Yea, I agree that name @ URL is not a constraint, but a requirement. If the given URL does not work, well, the resolution should fail. That's exactly what making it a requirement would do. Passing this as a constraint isn't correct and "worked" because of a fun bunch of technical debt in pip quirks (overtly optimistic resolver, bad abstractions etc).
Part of the problem here is with how constraints got implemented. They're represented with the same object within pip as requirements, and have no distinction other than a single boolean. That was fine then because requirements could only be name-op-version or name. However, this meant that we accidentally started allowing URLs in constraints when we added URLs to requirements! That's a bug we didn't know about until now!
Now, that stuff still worked because the older dependency resolver "upgraded" constraints into a thing to install (by flipping the boolean and setting another attribute), which is fine in the optimistic world view of that resolver (which also includes I won't ever see dependency conflicts, so, it wasn't exactly sound).
The new resolver doesn't work like that (as @pfmoore noted above) and that sort of behaviour is really tricky to reproduce in a model where "limits on what can be installed" and "thing to install" are (correctly) represented by different objects.
I'm strongly opposed to bringing this bug over to the new resolver, since the usecase is already covered by regular requirements already as far as I can tell from the descriptions above.
I think I agree with not carrying the URL handling behavior over.
I definitely agree that constraints should not be installed unless they are listed as a requirement.
I think I agree with not carrying the URL handling behavior over.
Before going all the way, I would like to understand if there is some other way to express that if any requirement introduces a need for a package, it should be installed from source instead of from a dist.

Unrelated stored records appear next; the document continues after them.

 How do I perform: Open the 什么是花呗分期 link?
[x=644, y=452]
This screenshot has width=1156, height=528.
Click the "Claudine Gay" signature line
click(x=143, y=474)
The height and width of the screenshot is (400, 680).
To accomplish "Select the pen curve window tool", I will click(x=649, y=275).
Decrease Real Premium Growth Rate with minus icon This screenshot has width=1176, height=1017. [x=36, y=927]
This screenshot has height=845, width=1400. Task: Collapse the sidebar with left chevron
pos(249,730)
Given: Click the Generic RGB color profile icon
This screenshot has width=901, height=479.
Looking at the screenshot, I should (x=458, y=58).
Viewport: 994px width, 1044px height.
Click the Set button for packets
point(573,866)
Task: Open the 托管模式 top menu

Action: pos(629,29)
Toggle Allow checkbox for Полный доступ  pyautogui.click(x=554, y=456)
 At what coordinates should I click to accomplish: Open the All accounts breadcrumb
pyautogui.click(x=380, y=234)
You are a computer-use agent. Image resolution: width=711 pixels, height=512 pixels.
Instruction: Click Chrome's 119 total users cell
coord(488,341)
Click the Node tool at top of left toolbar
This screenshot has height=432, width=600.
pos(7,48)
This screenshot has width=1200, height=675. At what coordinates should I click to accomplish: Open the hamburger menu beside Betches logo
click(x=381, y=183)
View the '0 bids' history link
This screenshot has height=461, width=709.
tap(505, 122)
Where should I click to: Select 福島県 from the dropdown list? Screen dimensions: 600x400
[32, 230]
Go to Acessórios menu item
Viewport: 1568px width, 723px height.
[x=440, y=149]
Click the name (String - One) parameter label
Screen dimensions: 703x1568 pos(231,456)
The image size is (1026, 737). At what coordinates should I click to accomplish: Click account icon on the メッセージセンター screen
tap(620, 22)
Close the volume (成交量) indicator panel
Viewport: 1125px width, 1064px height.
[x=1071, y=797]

For example, if I am installing two applications that depend on a library and I want to install the library from source as part of a CI job, how do I do that?
--no-binary common-library
I understand this thread has drifted from nameless constraints to considering the removal of constraints as URL. If this is the case, please read on, otherwise apologies for the noise.
I think constraints are important to have (compared to requirements) when you consider top level requirements and REQUESTED
(#8026). As a consequence I also think URLs should remain allowed for constraints.
The typical use case for URL constraints is to install a patched version of a dependency, while not making the dependency a top level requirement.
Imagine you have a project with such a setup.py
:
from setuptools import setup
setup(
name="test",
install_requires=["packaging"],
)
And this constraints.txt
:
packaging @ git+https://github.com/pypa/packaging@20.1`
[I'm using a tag here as an example, a real life use case would be a PR or a bug fix branch.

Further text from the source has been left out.